The history of the global tech industry wouldn’t be complete without the stories of college dropouts who became founders of global tech giants. Notable mentions include Mark Zuckerberg of Facebook, Michael Dell of Dell Computers, and Jack Dorsey of Twitter, to mention a few successful founders.
These founders’ stories have encouraged some young people with entrepreneurial mindsets to bypass a designated system — a university — on their way to realising their dreams. Interestingly, most of them have their ideas while in university and then drop out because they believe the system won’t allow them to focus on their entrepreneurial ambitions.
Such thinking and behaviour have raised the question about the need to acquire an undergraduate degree before starting or running a tech business. However, these Silicon Valley startup stories have proven that attending a higher institution of learning is not a prerequisite for founding Internet-enabled startups. But what is the situation in West Africa?
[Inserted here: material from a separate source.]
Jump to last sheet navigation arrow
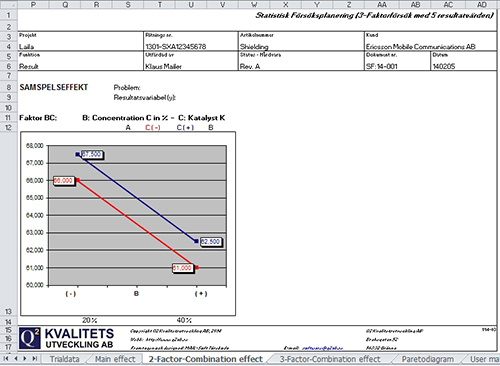This screenshot has height=366, width=500. (34, 359)
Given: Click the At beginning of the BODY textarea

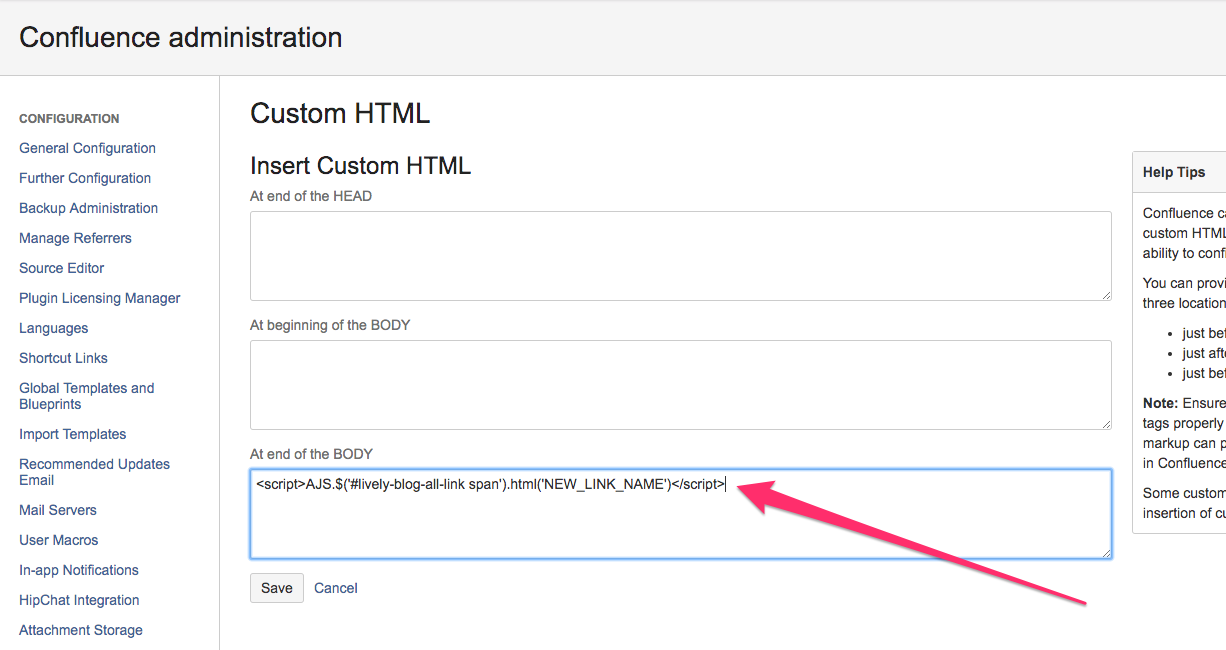Looking at the screenshot, I should 680,384.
Amongst other things, Techpoint Africa‘s recently-released West African Startup Decade Report reveals that every startup in West Africa that raised $1 million cumulatively within the last ten years had at least one founder with a bachelor’s degree, many of whom went ahead to get a PhD and/or an MBA.
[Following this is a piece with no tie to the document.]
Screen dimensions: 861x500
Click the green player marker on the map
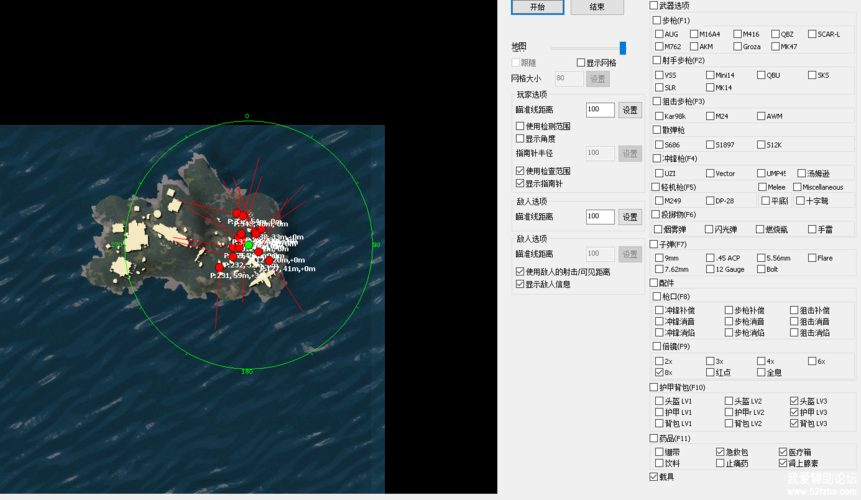point(248,245)
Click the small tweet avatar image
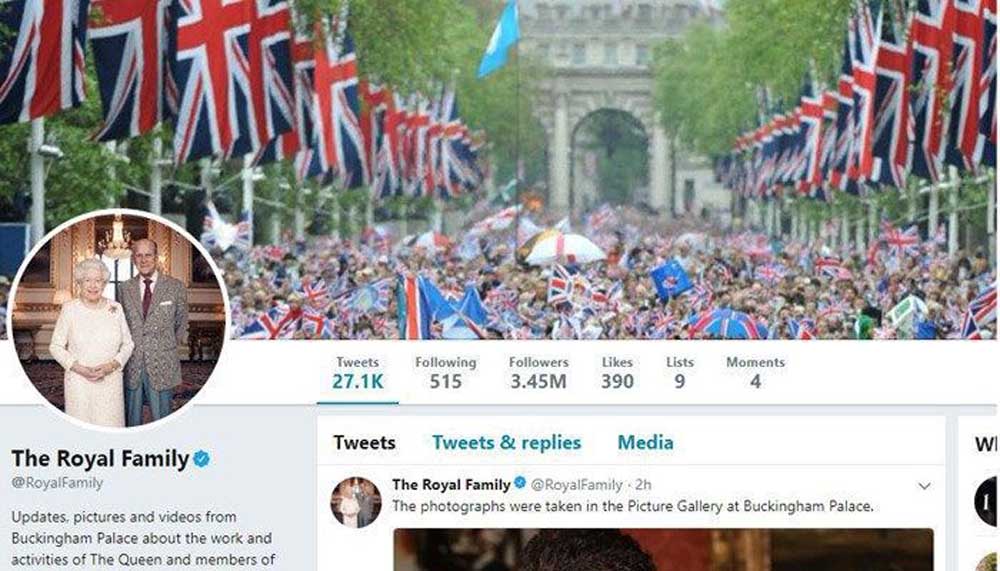Viewport: 1000px width, 571px height. point(356,502)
According to the Report, startups with at least one co-founder with a postgraduate degree raised more funds than their counterparts with only a first degree.
It is necessary to consider what attending a university contributes to founding a venture in the African context.
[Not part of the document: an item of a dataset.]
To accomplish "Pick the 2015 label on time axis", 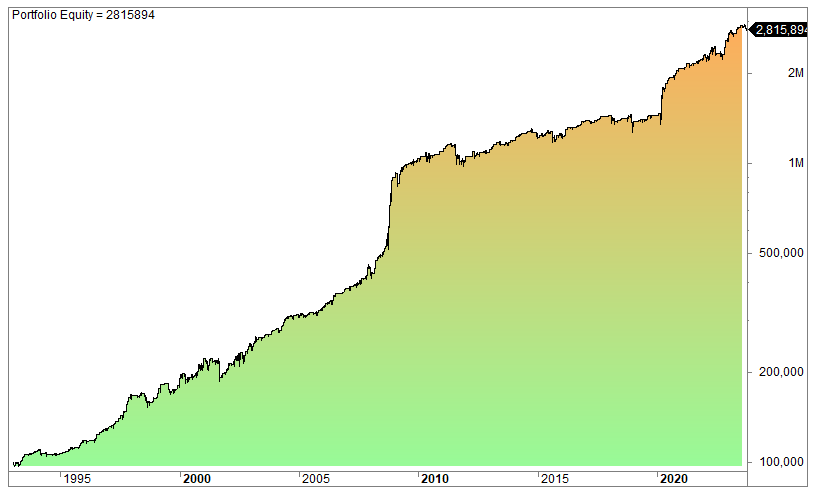I will pos(554,479).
How does a university education help founders in the African space?
To graduate or not to graduate?
The stories of Dell and Zuckerberg support the argument that certain factors in a university environment play a role in a founder’s journey; they both had their ideas while in university.
A university allows students to cross-fertilise ideas as they connect with ambitious, smart, and like-minded people. They also have access to free resources and intellectual support, which opens them up to mentors among professionals who can provide a ready market of tech-savvy people for their innovations.
The benefits of attending certain institutions ensures that there is a concentration of similarly ambitious people in the same university. This is confirmed by a major finding in the Decade Report: most of the founders got their first degrees at the Obafemi Awolowo University, Ile-Ife (OAU) and their postgraduate degrees at Harvard University.
Tech companies have begun to look beyond academic degrees while hiring. And a Harvard Business Review (HBR) report presents various reasons for enrolling in a graduate school but founding a business is not one of them; probably because most skills can be acquired outside a school.
It further stated that IT companies are actively recruiting individuals with critical skills due to a dearth of IT graduates.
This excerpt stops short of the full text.